Last week a small victory was won toward freedom in educational choice. The U.S. Supreme Court ruled on June 28 that private schools could receive direct and indirect funding from the public as long as such funding is distributed based on neutral criteria ( i.e ., criteria–not intentions--that neither promote nor hinder religion). While this decision does not alone clear the way for school choice, it is reassuring that the Court’s ruling could indicate a trend.

At issue is equality of opportunity. There is immense evidence that government-monopoly schools perpetuate inequality of opportunity for the poor and marginalized.

Most will agree that levels of opportunity in life depend in no small measure on the quality of education received when young. Despite the efforts of hard-working teachers and well-intentioned administrators, many public schools have failed to provide even a basic education to their students, fueling numerous social problems.

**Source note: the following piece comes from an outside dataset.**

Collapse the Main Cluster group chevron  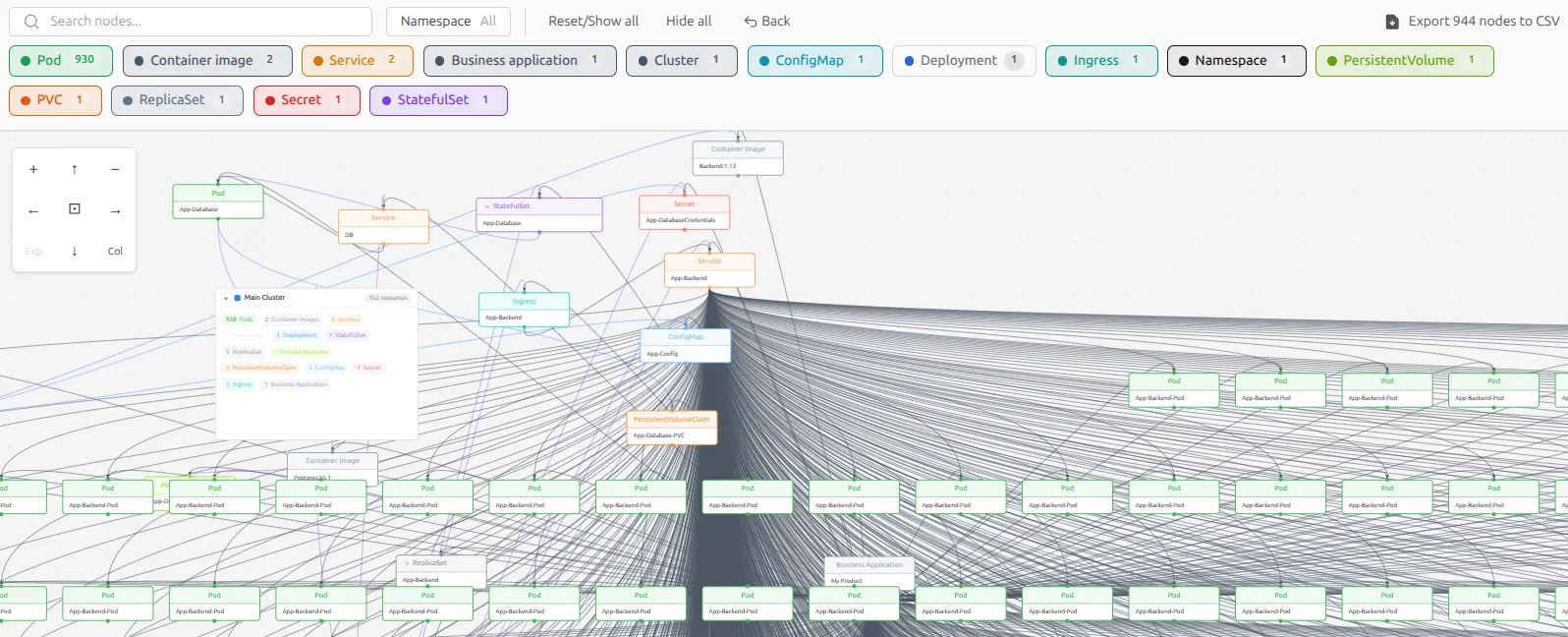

When a system is faltering and shows no signs of improving, real reform must be pursued. As described by Notre Dame Law School Professors Nicole and Richard Garnett, “The claim that ‘we need your child to prop up the public schools’ is, from a moral point of view, no more palatable, and should be no more convincing, than any other hostage-taking argument.” (“School Choice, the First Amendment, and Social Justice,” 2000) By contrast, school choice is a reform that truly serves social justice.

In a system of real school choice, parents could use tax credits, vouchers, or other means of support to send their children to private/religious or charter schools, in addition to the public schools. Parents should also have the option of home-schooling.

Many public schools do reasonably well in their basic mission, which is to instruct children in several academic areas. Even in these better situations, parents should not be denied the freedom to choose a learning institution. Teacher Bill Harlan states: “I would go so far as to say that all parents–whether of gifted students, poor academic performers, or all shades in between–would leap at the chance to be able to shop around, find out which school best fits their child’s needs, and send their child there.” (“All Parents Want to Improve Their Children’s Education,” 2000) In many cases, it can be shown that private schools offer superior education. Denying a child the opportunity to learn in a quality academic environment based solely on geographic location or economic status of that child’s family is contrary to justice.

More choice can also facilitate a greater understanding among children of diverse backgrounds. While critics of private schools often say that these institutions create a more “segregated” environment by accepting only “like” students, evidence has shown that private schools tend to be much more integrated than public schools whose student populations consist of children from the same geographic area (and thus, usually, the same social-economic make-up):

[R]eligious schools have consistently succeeded in breaking down the economic and racial barriers that still divide students in our public schools, turning underprivileged and disaffected youngsters into aspiring young scholars. (Garnetts, 2000)

In addition, parents who prefer religious schools usually want their children to not only learn in a safe environment but to gain a moral understanding of life as well as academic prowess. According to John Coons,

Today those who can afford to do so often choose a school precisely because it preserves and projects a certain belief. The non-rich are presently denied this medium of expression. They are conscripted for schools that impose upon them a narrow curriculum produced by a political process. (“School Choice as Simple Justice,” 1992)

This is an aspect not offered by public schools, and it should justly be available for all families to consider.

A majority of private schools experience more racial, social, and economic diversity than do public schools. Even so, it is essential to note the importance of diversity among institutions in our society. Christian schools administer education from a moral, religious worldview; charter schools may focus on a particular academic specialty of their students. That particular students may choose a school that closely meets their needs or preferences does not mean they are being “segregated” from students of different schools. Participation in community, church, and civic activities ensures that children encounter varying perspectives in addition to any schooling that they may receive. If diversity is to be celebrated, it is right to recognize the diversity between institutions (schools).

Is it socially just to force poor families to send their children to failing schools, simply based on the locations of their homes? Is it just to force taxpayers to continue funding failing projects with no input on how their taxes are to be used? Is it just to place a bureaucratic system as a higher priority than children? The answer to all of these questions is a resounding “no.” School choice is an idea whose time has come.